As for the marketing tactic last month saying that podcasts don’t need ads, Sacks told The Verge “It was a mistake. It was a miss, and we own that. The bunny put a foot in our mouth.” He further clarified that the intended message was that podcast listeners should have a choice.
“We really do feel like what we’re introducing is choice and optionality and trying to help elevate premium and paid podcasting, which would be good for creators and listeners, as well,” he says.
But with both The New York Times and Spotify’s recently acquired companies withholding their shows from Luminary, the service will see some hurdles out of the gate.
By withholding their shows, the Times and Spotify are setting Luminary up to fail — or at least struggle to get off on the right foot with users. It certainly seems like the first shot fired in the inevitable premium podcast war and could destabilize one of the first buzzy, well-funded entrants before it can make a dent in the industry.
When the service launches tomorrow in the US, UK, Canada, and Australia, Luminary will offer users a free tier and a paid tier. The free tier will include many publicly available shows, but not all of them that are found on Apple’s Podcasts app for instance. The paid subscription runs $8/month after a free one-month trial and gives users access to 40 exclusive podcasts.

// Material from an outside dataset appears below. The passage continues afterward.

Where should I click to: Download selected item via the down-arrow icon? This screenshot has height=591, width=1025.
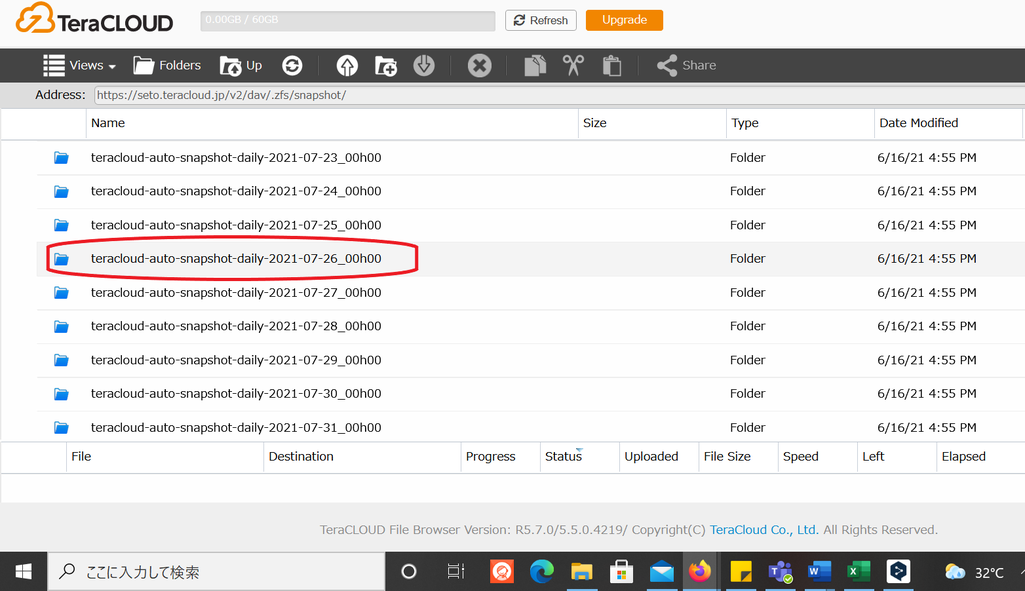[x=423, y=65]
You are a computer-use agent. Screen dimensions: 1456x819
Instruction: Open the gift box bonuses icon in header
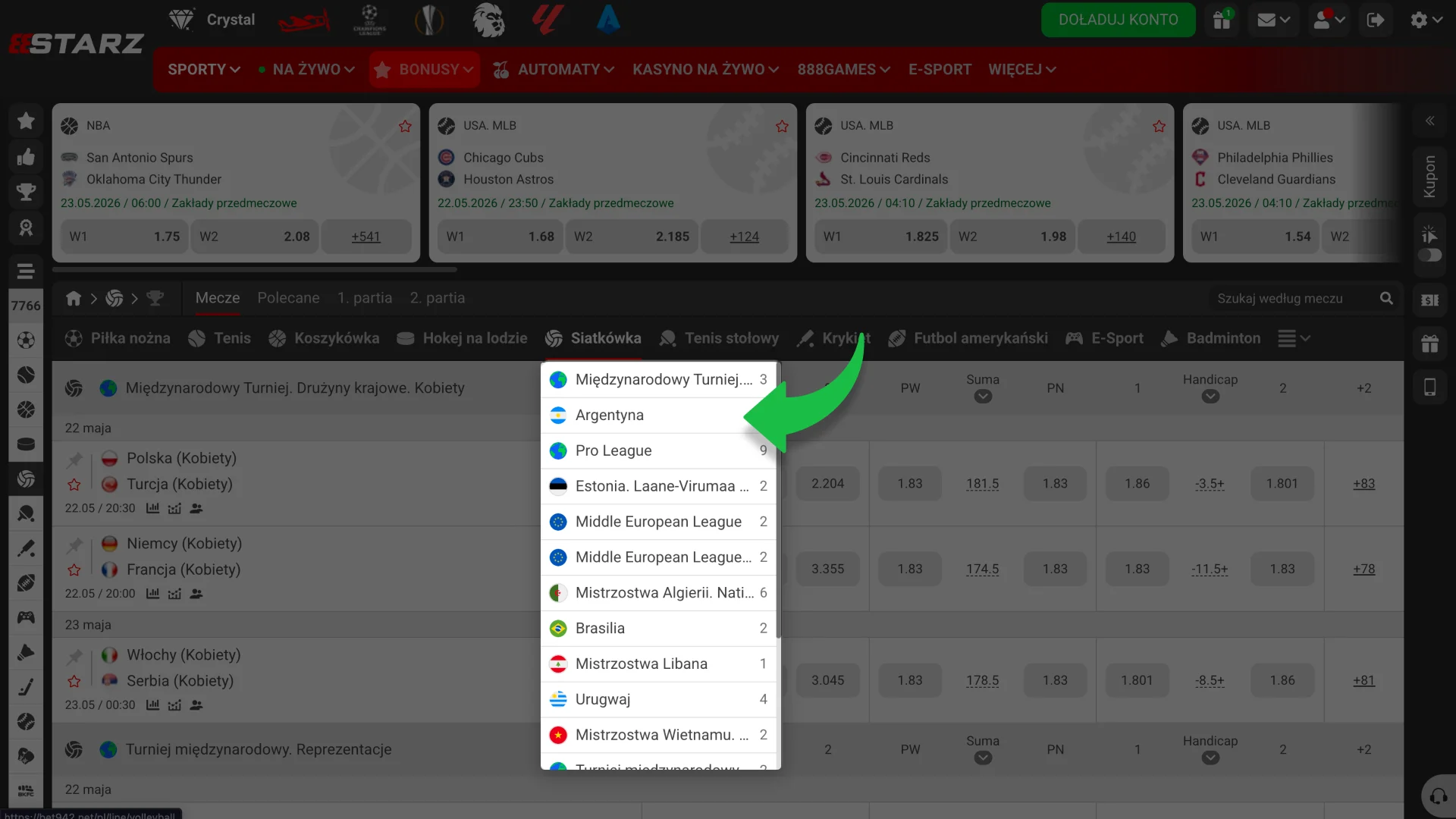point(1222,20)
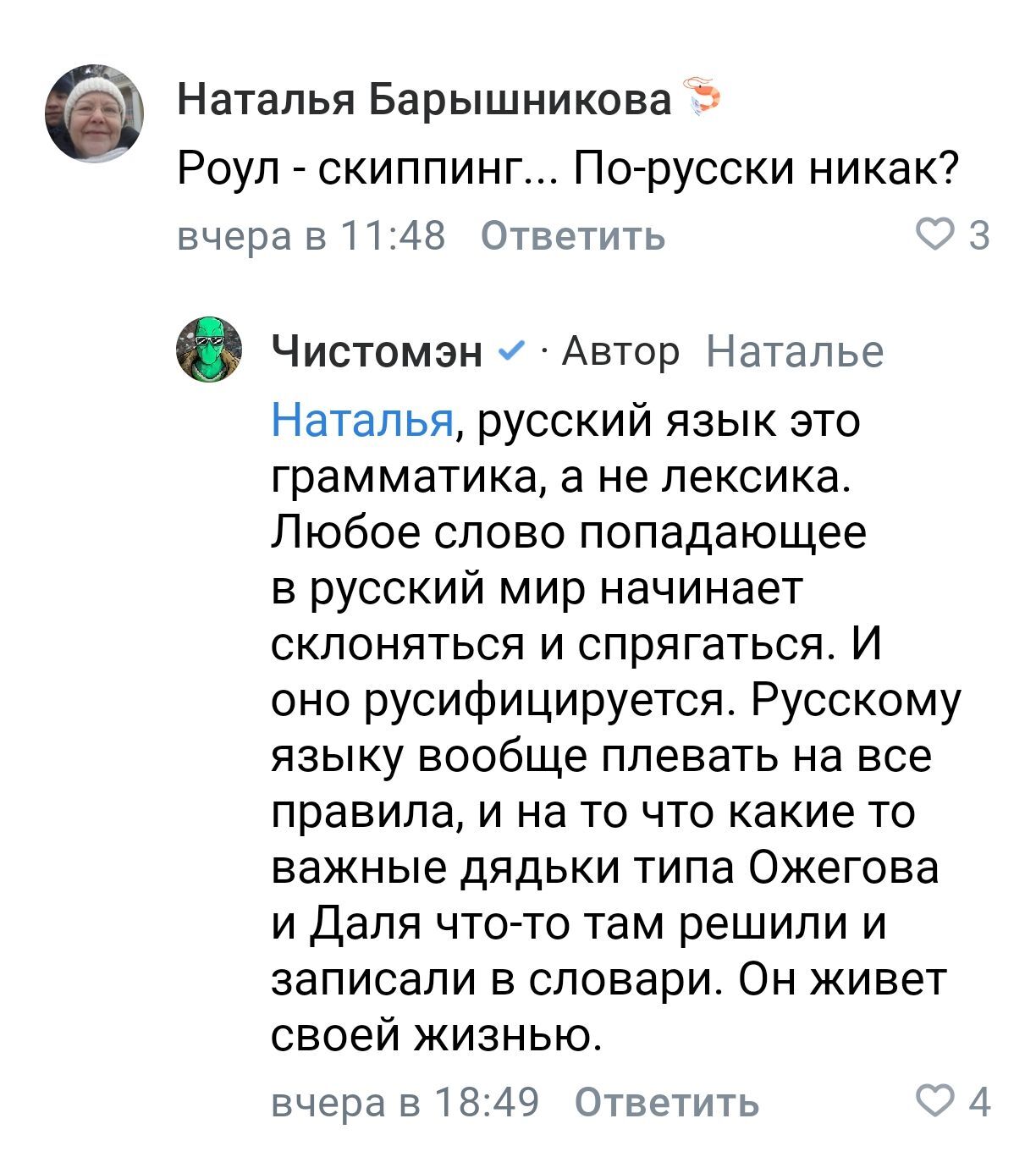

Daily Show host Trevor Noah, Queer Eye star Karamo Brown, and Girls writer and actress Lena Dunham will all release shows, as will already established podcast stars, like Guy Raz of How I Built This, Manoush Zomorodi of Note to Self, and Adam Davidson of Planet Money. The more than 40 ad-free shows that Luminary has planned will come out on a rolling basis, and they won’t be available anywhere else but Luminary.
But after the backlash Luminary saw to its “Podcasts don’t need ads” ad and popular shows not signing on, it looks to have an uphill battle building a user base, but CEO Matt Sacks is optimistic.
Still, Sacks isn’t discouraged. The podcast industry is projected to grow enormously over the coming years, and Luminary’s subscription model and premium content could be part of that. The entire industry brought in $314 million in revenue in 2017, and it’s expected to grow to $1.6 billion by 2022, according to an Interactive Advertising Bureau / PwC report.
Luminary will offer users personalized suggestions and is hoping the home screen of its app will give users a great experience for everything from discovery to finding new episodes of their favorite shows.